The Saltzman-el-Khoury hindfoot alignment view (HAV) is considered the gold standard for assessing the axis from hindfoot to tibia. However, it is unclear whether radiographic alignment influences dynamic load distribution during gait.

Questions/purposes

We evaluated varus-valgus alignment by the HAV and its influence on dynamic load distribution in ankle and tibiotalocalcaneal (TTC) arthrodesis.

Patients and Methods

We clinically assessed 98 patients (ankle, 56; TTC, 42) with SF-36 and American Orthopaedic Foot and Ankle Society (AOFAS) scores, visual hindfoot alignment, HAV angle, and dynamic pedobarography using a five-step method.
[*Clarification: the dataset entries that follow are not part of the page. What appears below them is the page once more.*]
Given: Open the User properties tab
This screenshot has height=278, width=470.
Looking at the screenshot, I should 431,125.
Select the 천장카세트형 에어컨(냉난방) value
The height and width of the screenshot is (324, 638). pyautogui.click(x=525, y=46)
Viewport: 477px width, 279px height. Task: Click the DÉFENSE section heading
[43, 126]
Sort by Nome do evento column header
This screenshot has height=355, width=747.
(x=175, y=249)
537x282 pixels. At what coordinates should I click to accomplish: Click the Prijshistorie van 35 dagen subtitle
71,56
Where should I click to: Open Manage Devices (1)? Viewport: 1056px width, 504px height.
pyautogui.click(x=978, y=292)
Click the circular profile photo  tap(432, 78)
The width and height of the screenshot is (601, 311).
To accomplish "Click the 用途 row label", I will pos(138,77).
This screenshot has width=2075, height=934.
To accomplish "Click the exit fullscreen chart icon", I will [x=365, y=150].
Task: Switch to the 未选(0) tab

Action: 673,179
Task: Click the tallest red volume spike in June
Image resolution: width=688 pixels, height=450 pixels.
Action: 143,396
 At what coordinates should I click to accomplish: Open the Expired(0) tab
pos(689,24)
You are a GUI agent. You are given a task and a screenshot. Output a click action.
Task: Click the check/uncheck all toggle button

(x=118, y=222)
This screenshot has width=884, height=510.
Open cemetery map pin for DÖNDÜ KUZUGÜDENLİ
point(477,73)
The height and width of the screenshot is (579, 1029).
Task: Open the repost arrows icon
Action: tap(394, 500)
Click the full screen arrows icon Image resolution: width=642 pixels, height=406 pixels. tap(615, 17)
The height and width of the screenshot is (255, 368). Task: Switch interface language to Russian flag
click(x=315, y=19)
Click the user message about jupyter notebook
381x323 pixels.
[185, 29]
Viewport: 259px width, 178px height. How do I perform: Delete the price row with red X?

For comparison, 70 normal feet were evaluated. Minimum followup was 2 years (average, 4.11 years; range, 2–6 years).

Results

The mean HAV angle was −0.8° ± 7.8° for ankle and −1.2° ± 6.9° for TTC arthrodesis. The HAV angle correlated with pedobarographic load distribution (r = 0.35–0.53). Radiographic alignment did not influence SF-36 or AOFAS scores; however, load distribution correlated to qualities of these scores. Visual alignment only predicted the corresponding HAV angle in 48%. To reproduce the dynamic load of healthy subjects, HAV angles of 5° to 10° valgus were needed.

Conclusions

Visual positioning is inadequate to determine intraoperative positioning and resulted in a varus position with a relatively large SD. The HAV should be used to assess the hindfoot alignment correctly. HAV angles of 5° to 10° valgus are needed to reproduce a physiologic gait pattern.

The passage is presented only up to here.